Selected passage:
_ _ _ _
# delonghi dedica EC685



## xxb (Jul 18, 2018)

I have had my dedica for a couple of months, its my first espresso machine. Even though its a system using pressurized baskets and designed to be pretty non fussy and suitable for a novice, I just cant get a decent tasting espresso!

I have tried everything adjusting the grind size, pressure of the tamp changing the temperature settings etc but just cant get a shot that doesn't taste either bitter or sour. I always grind fresh with fresh beans with my grinder bodum bistro conical burr grinder, which I know isn't the best in the world but hey wanted a simple economical setup to practice with.

I am beyond frustrated with this machine. anybody else have a dedica they manage to get a decent tasting shot from? I even purchased a bottomless portafiler and unpressurized baskets. I think it must be the temperature of the machine that's the problem its not hot enough but maybe I am wrong?

would love to hear others experience with this machine and how to manage to get anything decent tasting from it its even possible. Also I have seen many youtube videos of users steaming with just the black rubber piece and not the outer distributor tube of the panarillo wand, anybody here manage to do this when I try the black rubber piece just blows off with the pressure from the steam.


----------



## DavecUK (Aug 6, 2013)

I expect lots of Dedica EC685 owners will rush to your rescue.... (god I just can't help myself this week can I)
_ _ _ _
Collected data entries:
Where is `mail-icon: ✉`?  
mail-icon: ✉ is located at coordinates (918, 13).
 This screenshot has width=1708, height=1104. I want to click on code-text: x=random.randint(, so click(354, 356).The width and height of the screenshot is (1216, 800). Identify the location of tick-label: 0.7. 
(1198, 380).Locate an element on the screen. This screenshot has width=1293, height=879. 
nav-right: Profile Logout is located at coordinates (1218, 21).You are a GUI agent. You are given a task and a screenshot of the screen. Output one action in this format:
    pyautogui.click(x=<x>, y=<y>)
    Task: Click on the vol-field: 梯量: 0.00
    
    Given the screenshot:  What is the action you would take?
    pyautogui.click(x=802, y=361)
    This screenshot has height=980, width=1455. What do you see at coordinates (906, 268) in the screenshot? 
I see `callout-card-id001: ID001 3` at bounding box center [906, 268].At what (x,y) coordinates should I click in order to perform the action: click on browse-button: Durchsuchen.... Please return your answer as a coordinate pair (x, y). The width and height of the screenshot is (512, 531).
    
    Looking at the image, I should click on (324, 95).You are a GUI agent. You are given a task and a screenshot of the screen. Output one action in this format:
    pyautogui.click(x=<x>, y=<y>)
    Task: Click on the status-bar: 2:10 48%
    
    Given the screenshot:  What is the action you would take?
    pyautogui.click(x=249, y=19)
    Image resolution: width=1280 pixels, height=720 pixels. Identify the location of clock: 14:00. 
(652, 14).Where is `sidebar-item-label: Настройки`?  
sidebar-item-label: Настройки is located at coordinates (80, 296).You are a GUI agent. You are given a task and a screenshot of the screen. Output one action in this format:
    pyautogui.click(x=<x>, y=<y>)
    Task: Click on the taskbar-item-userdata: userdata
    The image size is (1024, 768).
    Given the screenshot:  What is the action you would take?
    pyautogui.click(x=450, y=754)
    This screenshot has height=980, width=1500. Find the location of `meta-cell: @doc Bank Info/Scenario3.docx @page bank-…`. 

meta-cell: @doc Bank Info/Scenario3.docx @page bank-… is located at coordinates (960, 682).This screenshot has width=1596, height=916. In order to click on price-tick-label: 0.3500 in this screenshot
_ _ _ _
Problems to work on:
a - In the Dedica forum thread, which grinder does the first poster use?
b - Rewrite the part of the Dedica forum thread between "would love to" and "(Aug 6, 2013)", inclusive, putting "rubber tip" in place of "black rubber piece".

Task responses:
a - A bodum bistro conical burr grinder.

b -
would love to hear others experience with this machine and how to manage to get anything decent tasting from it its even possible. Also I have seen many youtube videos of users steaming with just the rubber tip and not the outer distributor tube of the panarillo wand, anybody here manage to do this when I try the rubber tip just blows off with the pressure from the steam.


----------



## DavecUK (Aug 6, 2013)